**Task to carry out**
What is needed is an exact copy of the data below, pictures excluded.

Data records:
_ _ _ _

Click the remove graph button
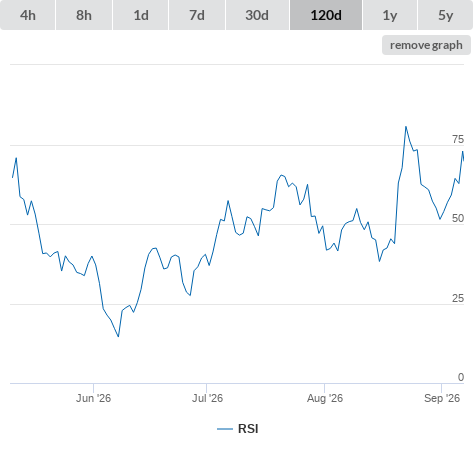Image resolution: width=474 pixels, height=455 pixels. coord(426,45)
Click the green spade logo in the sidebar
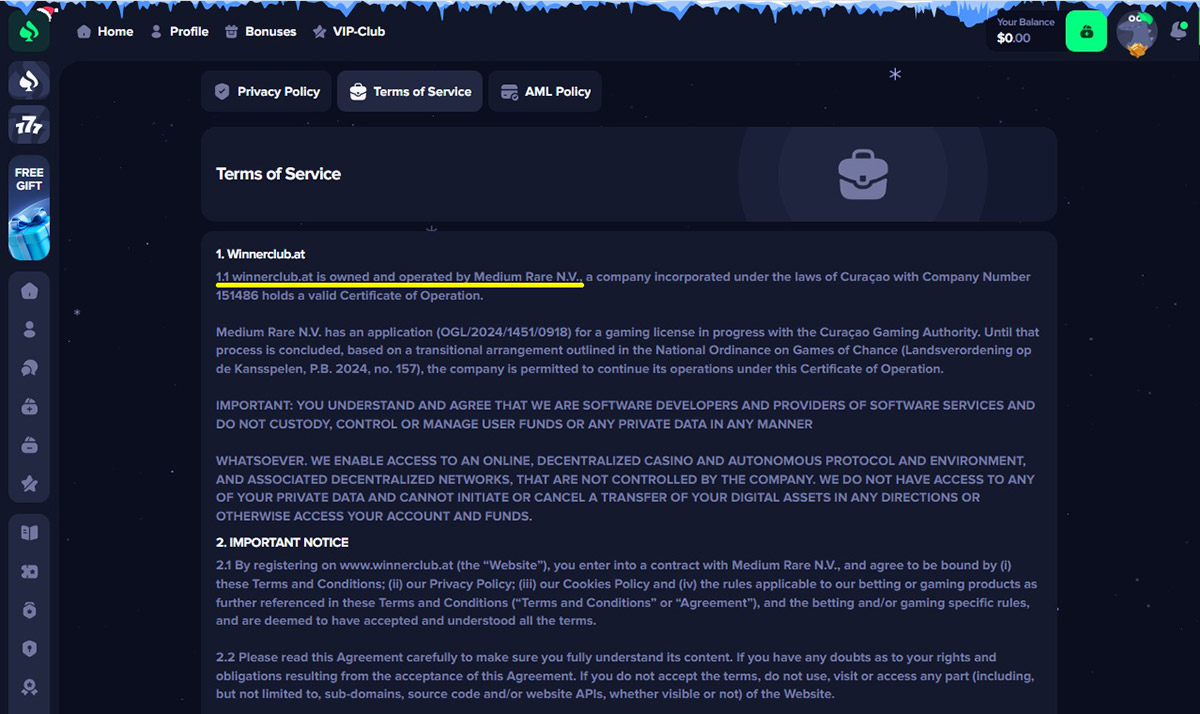This screenshot has height=714, width=1200. (29, 31)
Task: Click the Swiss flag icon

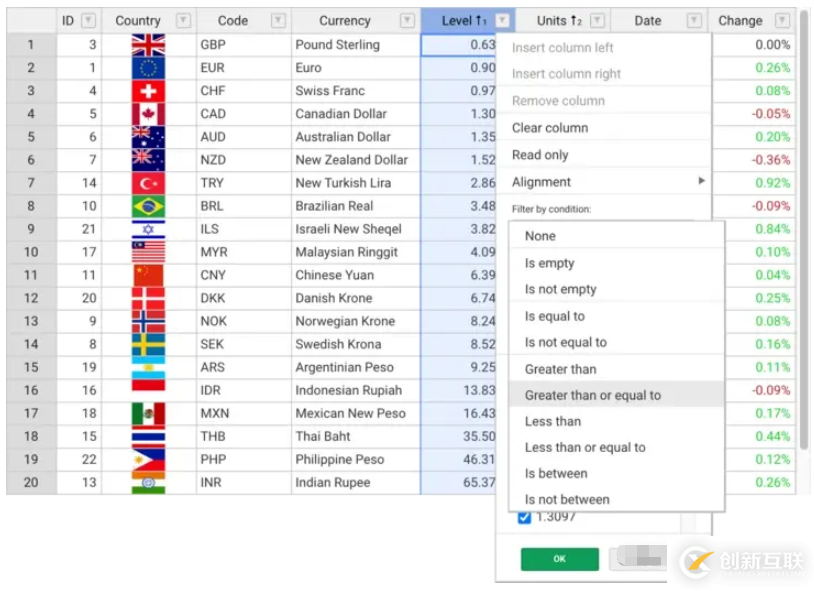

_ _ _ _

**Task solution**
Click the remove graph button
Image resolution: width=474 pixels, height=455 pixels. coord(426,45)
Click the green spade logo in the sidebar
This screenshot has height=714, width=1200. (29, 31)
Task: Click the Swiss flag icon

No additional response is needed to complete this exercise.